Install the operating system

The Deep Learning packages require one of the following operating systems:

Red Hat Enterprise Linux (RHEL) 7.6 little endian for POWER8® and POWER9™
  • WML CE can be installed and run directly on a bare-metal RHEL 7.6 system
  • The RHEL installation image and license must be acquired from Red Hat

For more information about installing operating systems on IBM Power Systems servers, see Quick start guides for Linux on IBM® Power System servers.

Red Hat Enterprise Linux (RHEL) 7.6 (Linux 64-bit)

Open necessary ports

If a firewall is enabled, the following default ports must be granted access on all management hosts for IBM Spectrum Conductor Deep Learning Impact: 9243, 9280, 5000, 5001, 27017, and 6379. If you change these ports after installation, make sure to update firewall rules accordingly.

Review this topic to determine which ports need to be opened for IBM Spectrum Conductor™: Summary of ports used by IBM Spectrum Conductor.

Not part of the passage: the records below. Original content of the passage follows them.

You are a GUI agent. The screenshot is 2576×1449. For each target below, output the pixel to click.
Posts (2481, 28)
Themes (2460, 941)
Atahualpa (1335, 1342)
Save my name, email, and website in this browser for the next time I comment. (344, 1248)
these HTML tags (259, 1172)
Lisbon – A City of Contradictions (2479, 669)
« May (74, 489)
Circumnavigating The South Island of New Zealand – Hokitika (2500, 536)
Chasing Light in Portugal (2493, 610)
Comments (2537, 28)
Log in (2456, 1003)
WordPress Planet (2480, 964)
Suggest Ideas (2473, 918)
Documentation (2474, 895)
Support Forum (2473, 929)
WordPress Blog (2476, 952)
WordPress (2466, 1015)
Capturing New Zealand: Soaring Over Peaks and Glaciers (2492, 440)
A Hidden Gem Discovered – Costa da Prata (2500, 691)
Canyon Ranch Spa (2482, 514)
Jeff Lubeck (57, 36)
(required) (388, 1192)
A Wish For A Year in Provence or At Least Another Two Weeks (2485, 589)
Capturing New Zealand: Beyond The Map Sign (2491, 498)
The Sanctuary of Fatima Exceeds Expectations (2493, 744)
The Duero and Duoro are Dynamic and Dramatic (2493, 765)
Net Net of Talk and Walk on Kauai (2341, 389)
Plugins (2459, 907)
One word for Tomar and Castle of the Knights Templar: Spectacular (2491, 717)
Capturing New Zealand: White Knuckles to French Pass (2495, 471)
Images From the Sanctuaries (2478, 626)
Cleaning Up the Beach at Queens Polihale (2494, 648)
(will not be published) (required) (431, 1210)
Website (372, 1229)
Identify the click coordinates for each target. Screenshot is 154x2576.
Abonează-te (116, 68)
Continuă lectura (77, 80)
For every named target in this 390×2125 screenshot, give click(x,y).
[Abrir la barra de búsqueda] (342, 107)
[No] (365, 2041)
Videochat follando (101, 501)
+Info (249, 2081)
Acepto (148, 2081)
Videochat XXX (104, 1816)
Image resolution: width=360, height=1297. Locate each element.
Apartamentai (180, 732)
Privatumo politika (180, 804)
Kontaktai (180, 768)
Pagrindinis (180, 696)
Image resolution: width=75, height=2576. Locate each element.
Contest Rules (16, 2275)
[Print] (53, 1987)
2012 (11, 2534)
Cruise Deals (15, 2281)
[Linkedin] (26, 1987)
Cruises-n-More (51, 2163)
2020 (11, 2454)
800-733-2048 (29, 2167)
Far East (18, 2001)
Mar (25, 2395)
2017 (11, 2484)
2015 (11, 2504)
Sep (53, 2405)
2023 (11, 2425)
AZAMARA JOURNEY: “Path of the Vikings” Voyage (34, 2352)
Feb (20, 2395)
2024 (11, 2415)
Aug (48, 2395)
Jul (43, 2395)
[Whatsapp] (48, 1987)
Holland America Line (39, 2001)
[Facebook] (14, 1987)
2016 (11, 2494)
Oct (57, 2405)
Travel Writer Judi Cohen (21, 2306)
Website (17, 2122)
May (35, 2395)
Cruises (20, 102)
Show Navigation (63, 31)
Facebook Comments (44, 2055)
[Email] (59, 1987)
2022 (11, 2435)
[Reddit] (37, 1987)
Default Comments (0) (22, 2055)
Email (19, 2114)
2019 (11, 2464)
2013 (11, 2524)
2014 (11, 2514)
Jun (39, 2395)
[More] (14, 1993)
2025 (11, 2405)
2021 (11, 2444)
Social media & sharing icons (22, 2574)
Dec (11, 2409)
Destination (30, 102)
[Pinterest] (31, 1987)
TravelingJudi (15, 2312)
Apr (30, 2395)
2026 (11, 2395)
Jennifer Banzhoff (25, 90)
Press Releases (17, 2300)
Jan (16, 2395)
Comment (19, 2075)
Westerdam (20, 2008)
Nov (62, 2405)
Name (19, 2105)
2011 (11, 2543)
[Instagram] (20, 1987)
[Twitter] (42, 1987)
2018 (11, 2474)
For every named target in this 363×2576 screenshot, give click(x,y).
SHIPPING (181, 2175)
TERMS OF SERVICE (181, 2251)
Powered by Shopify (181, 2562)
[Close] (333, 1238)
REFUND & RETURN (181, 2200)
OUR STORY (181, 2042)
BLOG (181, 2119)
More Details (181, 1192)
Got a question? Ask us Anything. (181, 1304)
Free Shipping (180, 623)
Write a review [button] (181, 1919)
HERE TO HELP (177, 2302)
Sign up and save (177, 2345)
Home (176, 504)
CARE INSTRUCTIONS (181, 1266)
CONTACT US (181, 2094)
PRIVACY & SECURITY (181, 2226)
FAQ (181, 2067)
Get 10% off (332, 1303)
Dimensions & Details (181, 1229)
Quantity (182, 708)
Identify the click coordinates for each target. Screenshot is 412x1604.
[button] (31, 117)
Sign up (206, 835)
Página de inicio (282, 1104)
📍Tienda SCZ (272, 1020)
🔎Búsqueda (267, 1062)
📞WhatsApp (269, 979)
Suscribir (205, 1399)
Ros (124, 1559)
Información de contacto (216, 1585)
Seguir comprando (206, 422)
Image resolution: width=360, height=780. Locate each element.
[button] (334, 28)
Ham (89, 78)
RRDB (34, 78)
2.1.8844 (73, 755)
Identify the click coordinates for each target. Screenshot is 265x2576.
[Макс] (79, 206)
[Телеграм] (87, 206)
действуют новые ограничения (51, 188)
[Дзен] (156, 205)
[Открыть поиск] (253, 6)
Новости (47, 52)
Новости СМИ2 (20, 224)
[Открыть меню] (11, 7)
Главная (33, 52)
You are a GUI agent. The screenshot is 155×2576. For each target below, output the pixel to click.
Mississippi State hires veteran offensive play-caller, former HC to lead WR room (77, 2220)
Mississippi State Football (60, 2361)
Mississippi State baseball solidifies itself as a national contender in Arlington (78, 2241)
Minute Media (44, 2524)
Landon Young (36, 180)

Review this topic to determine which ports need to be opened for IBM Spectrum Conductor Deep Learning Impact: Summary of ports used by IBM Spectrum Conductor Deep Learning Impact.

Ensure user access of client machines to cluster hosts

Spark workload runs on non-management hosts in your cluster. Therefore, the Apache Spark UI and RESTful APIs that are available from Spark applications and the Spark history server must be accessible to your end users. This access is also required for any notebooks that you configure for use with IBM Spectrum Conductor.

If the hosts and the ports used are not accessible from your client machines, you can encounter errors when you access notebooks and IBM Spectrum Conductor user interfaces. The management hosts also must be able to access these hosts and the ports used.

Set the appropriate heap size

The default Elasticsearch installation uses a 2-4 GB heap for the Elasticsearch services. Elasticsearch recommends that you assign 50 percent of available memory to the Elasticsearch client service, but not exceed 30.5 GB. Based on these recommendations, configure the Elasticsearch client and data services heap in IBM Spectrum Conductor to use 6~8 GB. Further, the default garbage collector for Elasticsearch is Concurrent-Mark and Sweep (CMS). To prevent long stop-the-world pauses, do not configure the heap size to be higher than what the CMS garbage collector was designed for (approximately 6-8 GB).

For instructions to change the heap size, see How do I change the heap size for Elasticsearch?.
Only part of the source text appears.